Incidentally, this problem compounds a little bit when using FriendFeed, because hey, should I have two friendfeed accounts? One for my personal self and one for my technical self? (It's my guess that you actually found me through my FriendFeed feed.) Do I need two twitter accounts? I think this is a bit of a flaw in the whole online persona thing, particularly for people like me, where the amount of work required to separate the persona may be too close to the threshold of acceptable confusion. But separate them I may have to do, particularly if I want to use blogging as a way to create a good technical persona.

So there's a little bit of technology in there, rather, a commentary about blogs and one the flaws of blogs and RSS and so on. My friend Mark would have more to say on that, but he can put it on his own stupid blog, if he ever made one. :)

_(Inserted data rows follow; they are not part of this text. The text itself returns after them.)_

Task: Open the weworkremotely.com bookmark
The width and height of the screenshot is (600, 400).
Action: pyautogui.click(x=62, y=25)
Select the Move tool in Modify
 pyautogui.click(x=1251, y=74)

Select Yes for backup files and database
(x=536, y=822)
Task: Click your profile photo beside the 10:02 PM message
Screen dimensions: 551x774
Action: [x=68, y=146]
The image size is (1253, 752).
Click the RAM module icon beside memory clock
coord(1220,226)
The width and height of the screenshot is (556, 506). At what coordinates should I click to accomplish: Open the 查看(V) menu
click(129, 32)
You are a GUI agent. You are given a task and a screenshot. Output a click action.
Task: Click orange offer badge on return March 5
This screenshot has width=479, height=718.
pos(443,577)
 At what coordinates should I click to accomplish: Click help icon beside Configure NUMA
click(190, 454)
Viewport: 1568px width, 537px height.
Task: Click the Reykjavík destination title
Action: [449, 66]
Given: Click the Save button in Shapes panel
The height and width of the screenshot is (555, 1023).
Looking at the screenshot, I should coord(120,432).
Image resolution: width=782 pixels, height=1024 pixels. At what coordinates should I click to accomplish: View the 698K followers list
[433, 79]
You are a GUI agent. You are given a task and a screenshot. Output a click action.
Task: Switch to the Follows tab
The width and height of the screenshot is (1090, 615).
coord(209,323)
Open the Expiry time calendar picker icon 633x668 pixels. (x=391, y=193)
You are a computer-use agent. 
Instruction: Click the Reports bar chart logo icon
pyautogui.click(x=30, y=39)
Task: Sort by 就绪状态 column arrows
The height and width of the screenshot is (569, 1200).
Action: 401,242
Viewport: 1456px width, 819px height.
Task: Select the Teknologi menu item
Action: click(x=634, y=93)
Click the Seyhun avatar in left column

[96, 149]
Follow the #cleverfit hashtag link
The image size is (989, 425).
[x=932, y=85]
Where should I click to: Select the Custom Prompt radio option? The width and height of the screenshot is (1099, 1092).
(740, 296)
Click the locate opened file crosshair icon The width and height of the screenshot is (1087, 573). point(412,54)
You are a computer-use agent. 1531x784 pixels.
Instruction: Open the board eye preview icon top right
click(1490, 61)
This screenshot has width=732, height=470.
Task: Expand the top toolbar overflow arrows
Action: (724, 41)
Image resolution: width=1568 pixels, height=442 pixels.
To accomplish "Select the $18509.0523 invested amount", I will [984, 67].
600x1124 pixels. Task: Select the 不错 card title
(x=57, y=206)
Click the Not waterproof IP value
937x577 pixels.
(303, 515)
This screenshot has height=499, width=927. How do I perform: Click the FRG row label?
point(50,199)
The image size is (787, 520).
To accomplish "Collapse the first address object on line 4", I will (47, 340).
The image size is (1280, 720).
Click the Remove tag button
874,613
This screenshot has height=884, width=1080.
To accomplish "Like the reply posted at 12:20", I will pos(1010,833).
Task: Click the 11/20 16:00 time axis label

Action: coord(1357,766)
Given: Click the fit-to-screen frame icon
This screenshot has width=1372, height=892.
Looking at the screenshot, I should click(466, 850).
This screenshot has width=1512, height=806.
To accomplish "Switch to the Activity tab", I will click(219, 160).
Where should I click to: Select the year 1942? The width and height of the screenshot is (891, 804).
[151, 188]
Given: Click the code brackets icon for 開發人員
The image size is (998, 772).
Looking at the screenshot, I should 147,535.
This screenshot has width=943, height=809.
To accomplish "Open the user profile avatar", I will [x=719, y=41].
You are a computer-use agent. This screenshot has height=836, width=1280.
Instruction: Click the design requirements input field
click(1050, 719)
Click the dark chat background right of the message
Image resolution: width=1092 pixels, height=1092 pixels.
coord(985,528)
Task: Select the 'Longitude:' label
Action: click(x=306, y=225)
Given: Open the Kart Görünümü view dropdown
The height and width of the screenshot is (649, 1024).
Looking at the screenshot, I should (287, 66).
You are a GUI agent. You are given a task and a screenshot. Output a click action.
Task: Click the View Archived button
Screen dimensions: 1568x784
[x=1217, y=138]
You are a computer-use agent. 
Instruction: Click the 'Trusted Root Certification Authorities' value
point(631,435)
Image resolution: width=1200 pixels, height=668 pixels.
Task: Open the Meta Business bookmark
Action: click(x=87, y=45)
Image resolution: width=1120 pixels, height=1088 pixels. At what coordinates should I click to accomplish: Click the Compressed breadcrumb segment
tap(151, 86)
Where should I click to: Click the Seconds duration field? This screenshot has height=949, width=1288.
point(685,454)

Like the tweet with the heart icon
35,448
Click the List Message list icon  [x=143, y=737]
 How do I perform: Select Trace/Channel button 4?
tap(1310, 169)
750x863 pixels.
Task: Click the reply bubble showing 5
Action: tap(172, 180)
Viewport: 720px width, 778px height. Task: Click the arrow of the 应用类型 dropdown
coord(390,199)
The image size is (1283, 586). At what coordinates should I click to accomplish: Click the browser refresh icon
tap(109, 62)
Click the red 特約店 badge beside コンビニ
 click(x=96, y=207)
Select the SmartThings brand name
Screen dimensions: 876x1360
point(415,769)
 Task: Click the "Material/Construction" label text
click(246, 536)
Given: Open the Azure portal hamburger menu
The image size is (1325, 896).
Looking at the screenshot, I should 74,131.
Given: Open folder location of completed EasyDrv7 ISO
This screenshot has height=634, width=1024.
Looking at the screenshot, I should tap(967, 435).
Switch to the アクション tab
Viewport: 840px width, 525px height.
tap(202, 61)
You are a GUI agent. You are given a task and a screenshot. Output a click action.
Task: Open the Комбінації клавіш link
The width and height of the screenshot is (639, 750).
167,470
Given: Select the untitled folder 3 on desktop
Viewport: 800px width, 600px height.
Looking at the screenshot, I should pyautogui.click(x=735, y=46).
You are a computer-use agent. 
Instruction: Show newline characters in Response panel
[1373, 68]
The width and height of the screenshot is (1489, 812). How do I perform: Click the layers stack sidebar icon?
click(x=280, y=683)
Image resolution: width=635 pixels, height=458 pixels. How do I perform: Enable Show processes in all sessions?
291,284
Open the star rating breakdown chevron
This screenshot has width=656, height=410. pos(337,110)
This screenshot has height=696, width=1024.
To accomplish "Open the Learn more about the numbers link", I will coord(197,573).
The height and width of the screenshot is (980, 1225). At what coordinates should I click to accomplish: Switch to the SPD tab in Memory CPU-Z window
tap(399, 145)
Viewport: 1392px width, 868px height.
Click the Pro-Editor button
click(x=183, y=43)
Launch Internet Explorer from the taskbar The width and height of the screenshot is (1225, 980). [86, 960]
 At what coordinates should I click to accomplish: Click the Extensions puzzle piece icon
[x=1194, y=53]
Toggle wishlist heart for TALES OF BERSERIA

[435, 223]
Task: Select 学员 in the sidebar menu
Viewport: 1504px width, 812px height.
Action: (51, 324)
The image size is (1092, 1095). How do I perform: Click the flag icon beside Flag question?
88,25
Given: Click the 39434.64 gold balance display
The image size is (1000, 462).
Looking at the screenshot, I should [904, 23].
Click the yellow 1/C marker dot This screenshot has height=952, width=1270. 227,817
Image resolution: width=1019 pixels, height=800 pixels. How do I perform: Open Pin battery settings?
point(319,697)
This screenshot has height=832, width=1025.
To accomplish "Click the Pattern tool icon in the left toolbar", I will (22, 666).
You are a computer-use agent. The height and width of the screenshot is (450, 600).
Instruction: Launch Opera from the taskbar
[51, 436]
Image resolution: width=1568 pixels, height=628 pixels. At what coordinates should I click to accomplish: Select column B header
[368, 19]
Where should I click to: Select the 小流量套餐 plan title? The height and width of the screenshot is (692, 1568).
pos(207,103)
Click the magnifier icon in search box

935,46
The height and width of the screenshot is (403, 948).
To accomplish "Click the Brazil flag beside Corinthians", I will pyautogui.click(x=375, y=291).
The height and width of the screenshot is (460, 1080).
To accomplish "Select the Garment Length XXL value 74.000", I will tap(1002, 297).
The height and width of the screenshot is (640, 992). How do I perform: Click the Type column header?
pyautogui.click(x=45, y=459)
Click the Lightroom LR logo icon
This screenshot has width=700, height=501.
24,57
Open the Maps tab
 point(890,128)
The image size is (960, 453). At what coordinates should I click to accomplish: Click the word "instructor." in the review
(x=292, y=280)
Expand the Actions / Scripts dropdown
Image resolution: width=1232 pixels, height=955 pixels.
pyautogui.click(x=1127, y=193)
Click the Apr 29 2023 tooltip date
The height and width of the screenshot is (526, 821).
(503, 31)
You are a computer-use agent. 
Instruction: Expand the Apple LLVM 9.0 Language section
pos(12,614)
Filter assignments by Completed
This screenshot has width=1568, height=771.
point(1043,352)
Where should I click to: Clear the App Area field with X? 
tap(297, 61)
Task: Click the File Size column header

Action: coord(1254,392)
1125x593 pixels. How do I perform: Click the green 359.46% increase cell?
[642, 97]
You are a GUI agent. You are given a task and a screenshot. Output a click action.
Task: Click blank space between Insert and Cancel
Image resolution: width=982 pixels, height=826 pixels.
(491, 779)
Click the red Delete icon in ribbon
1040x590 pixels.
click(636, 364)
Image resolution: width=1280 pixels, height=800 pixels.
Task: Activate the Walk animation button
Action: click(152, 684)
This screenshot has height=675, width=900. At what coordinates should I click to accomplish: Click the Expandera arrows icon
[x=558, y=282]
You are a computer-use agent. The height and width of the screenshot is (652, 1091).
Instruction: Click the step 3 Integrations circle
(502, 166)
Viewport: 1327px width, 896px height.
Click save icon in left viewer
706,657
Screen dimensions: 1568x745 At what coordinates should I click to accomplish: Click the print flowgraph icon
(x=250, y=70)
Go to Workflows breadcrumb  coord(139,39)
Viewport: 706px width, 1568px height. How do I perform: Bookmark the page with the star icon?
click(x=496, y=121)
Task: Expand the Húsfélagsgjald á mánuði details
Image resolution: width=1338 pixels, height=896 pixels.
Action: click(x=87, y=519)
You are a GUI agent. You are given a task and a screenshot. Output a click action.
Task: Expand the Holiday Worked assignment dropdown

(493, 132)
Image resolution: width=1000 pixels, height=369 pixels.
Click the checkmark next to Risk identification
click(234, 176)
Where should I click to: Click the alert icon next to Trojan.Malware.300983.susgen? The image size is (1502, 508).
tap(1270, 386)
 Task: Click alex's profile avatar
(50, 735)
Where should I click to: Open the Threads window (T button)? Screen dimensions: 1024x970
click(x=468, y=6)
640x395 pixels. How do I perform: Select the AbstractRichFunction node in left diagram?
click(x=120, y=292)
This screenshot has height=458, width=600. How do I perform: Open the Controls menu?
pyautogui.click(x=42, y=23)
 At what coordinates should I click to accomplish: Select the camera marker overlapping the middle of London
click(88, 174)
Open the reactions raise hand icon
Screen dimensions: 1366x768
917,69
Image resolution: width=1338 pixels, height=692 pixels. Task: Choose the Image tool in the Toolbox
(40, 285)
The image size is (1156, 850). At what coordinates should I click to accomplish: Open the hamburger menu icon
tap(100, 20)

But look, if you made it this far, I hope you'll stay. Don't leave, not yet. I will be back from vacation soon, and when I am, I'll focus on getting the technical blog all fixed up and ready to go, and when I do, I'll announce it here, on this blog. I'd love for you to read it if you find it interesting. If you feel like you must unsubscribe from this blog, then please, do so, but then find a way to send me your email address, and I'll just tell you privately when I get it set up.

Thanks again for your comment. I hope this reply was useful for you. It was a useful thought exercise for me.

5 comments:

swankjesse said...

For what it's worth, I like the mix.

If you split the work blog from the play blog, I'll subscribe to both.

Anonymous said...

Please post whatever you want, all work and no blather makes for a dull blog!

Anonymous said...

I like both of your types of posts. Personally, I like the munged blog. When you and I talked about splitting your blog previously, I never thought to actually offer my opinion. To me, you are both geek and fun guy. I don't really think of you as separate personae. There, you now have my opinion. Why? Just because.